* **Data for processing**

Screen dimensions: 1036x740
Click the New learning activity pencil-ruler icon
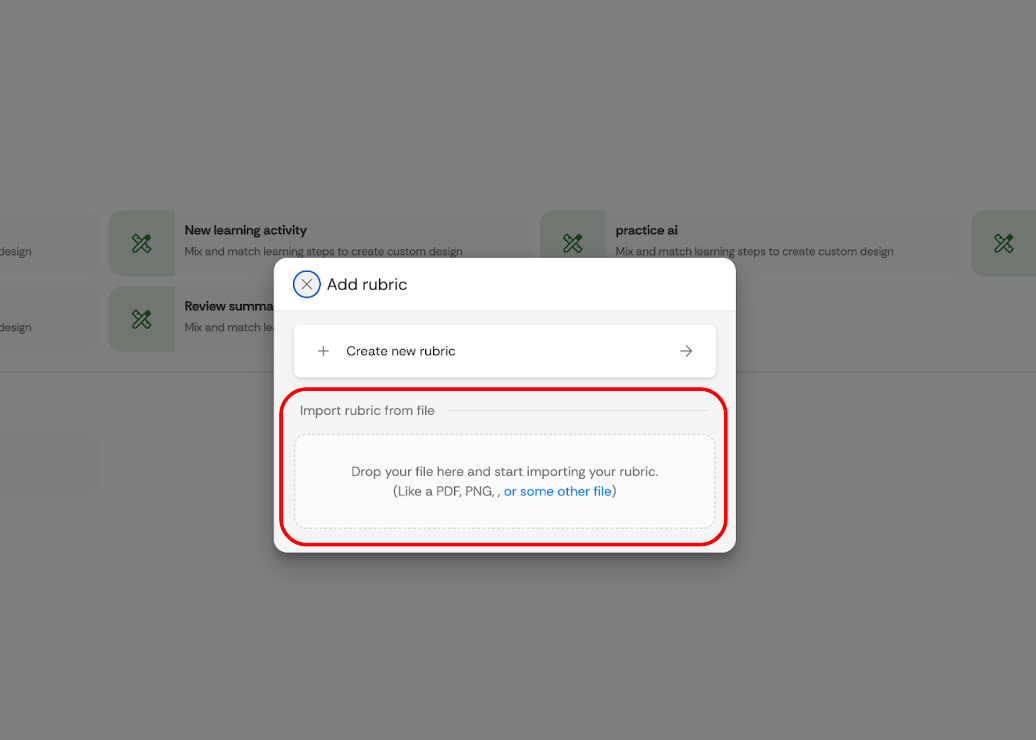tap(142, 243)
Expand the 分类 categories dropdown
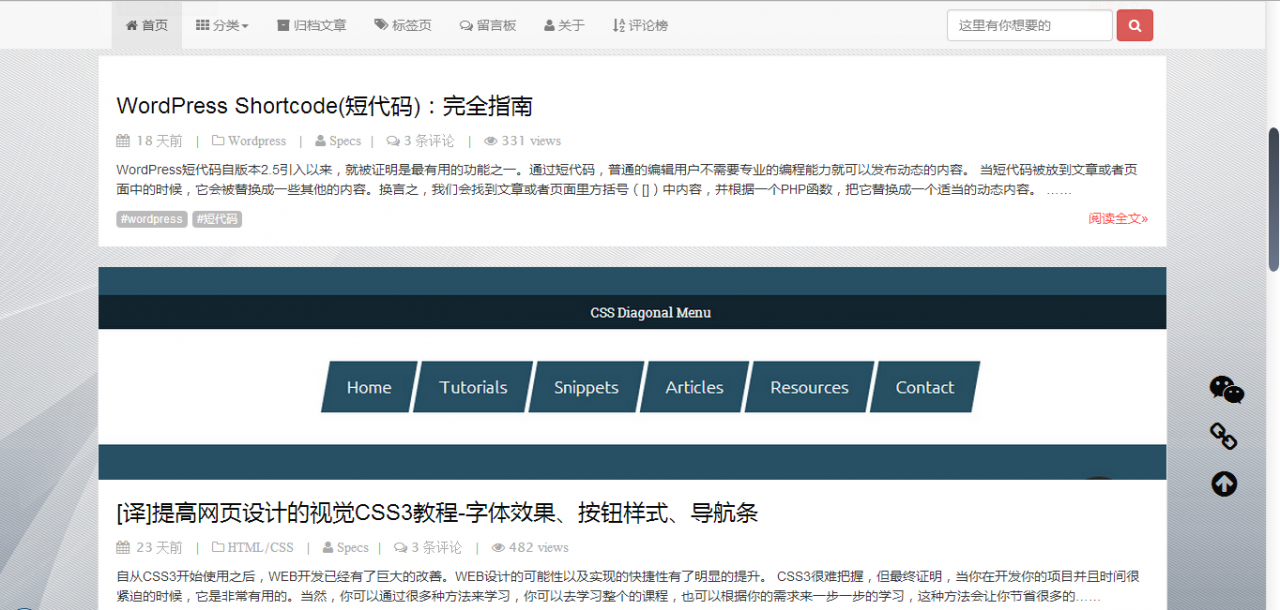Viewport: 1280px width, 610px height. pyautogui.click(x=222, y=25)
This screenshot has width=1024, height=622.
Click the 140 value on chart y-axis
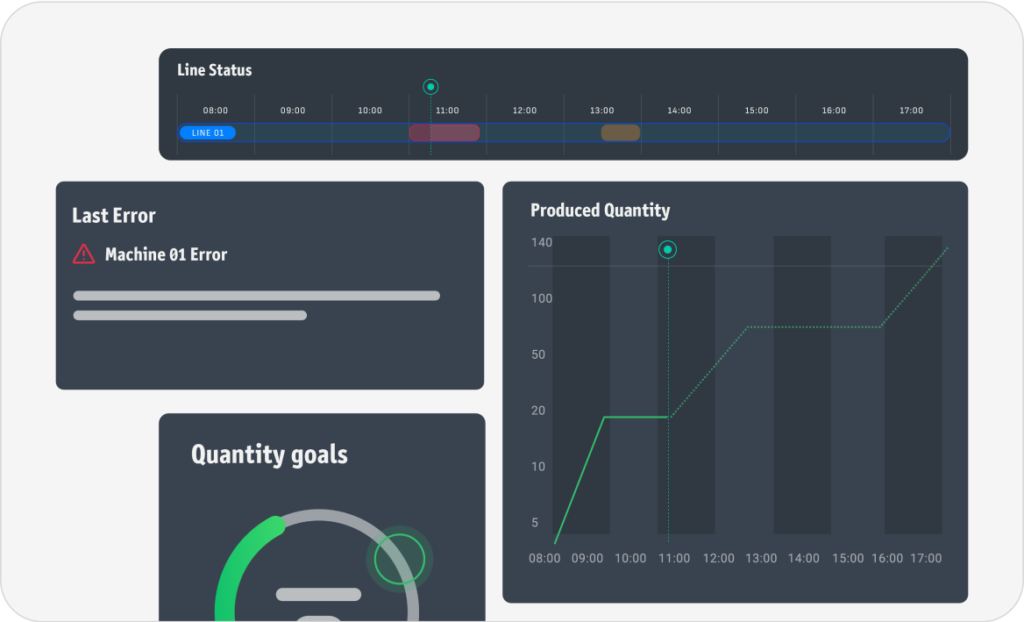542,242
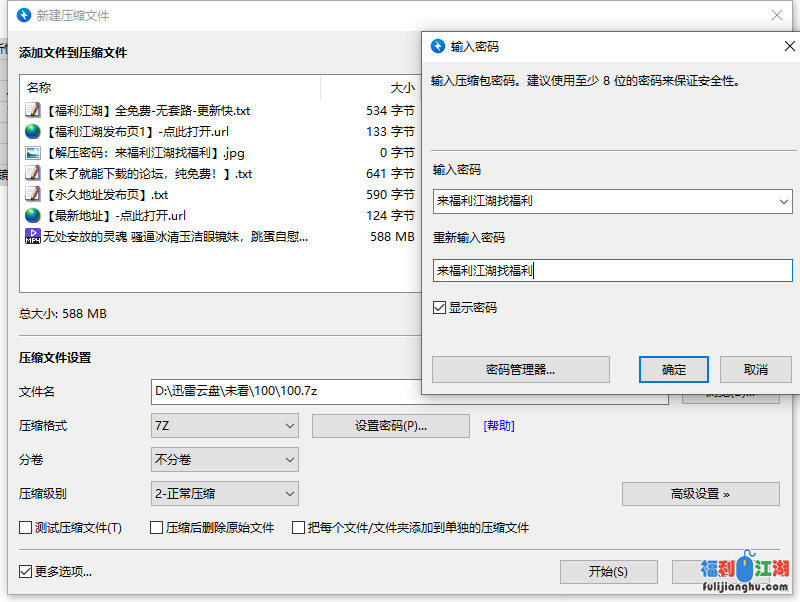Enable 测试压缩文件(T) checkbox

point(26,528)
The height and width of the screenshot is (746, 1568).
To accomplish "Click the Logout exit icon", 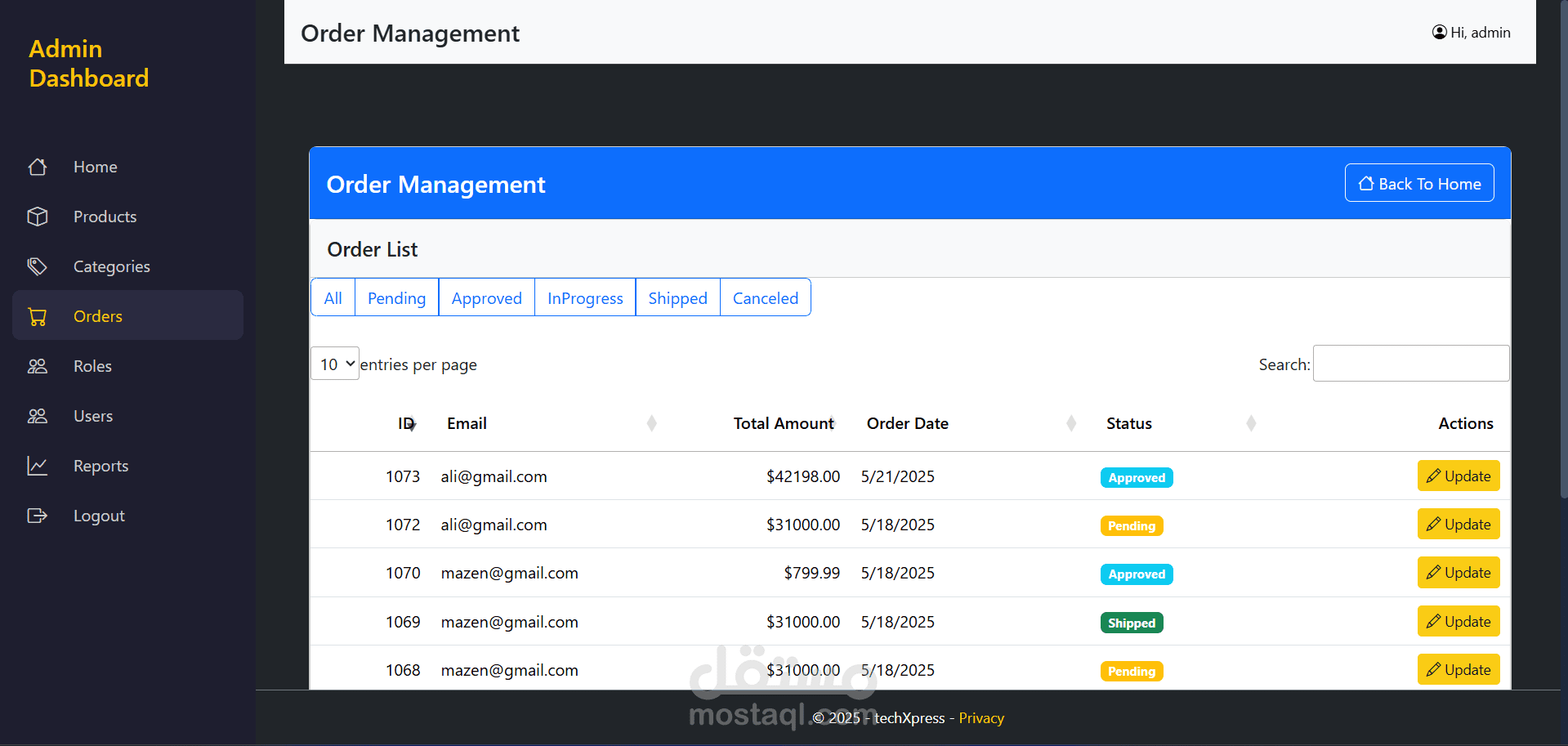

* **What this task involves**
Reproduce the material in its entirety and word for word, without the pictures.

* **Exercise response**
Screen dimensions: 1036x740
Click the New learning activity pencil-ruler icon
tap(142, 243)
Expand the 分类 categories dropdown
Viewport: 1280px width, 610px height. pyautogui.click(x=222, y=25)
This screenshot has width=1024, height=622.
Click the 140 value on chart y-axis
542,242
Enable 测试压缩文件(T) checkbox

point(26,528)
The height and width of the screenshot is (746, 1568).
To accomplish "Click the Logout exit icon", 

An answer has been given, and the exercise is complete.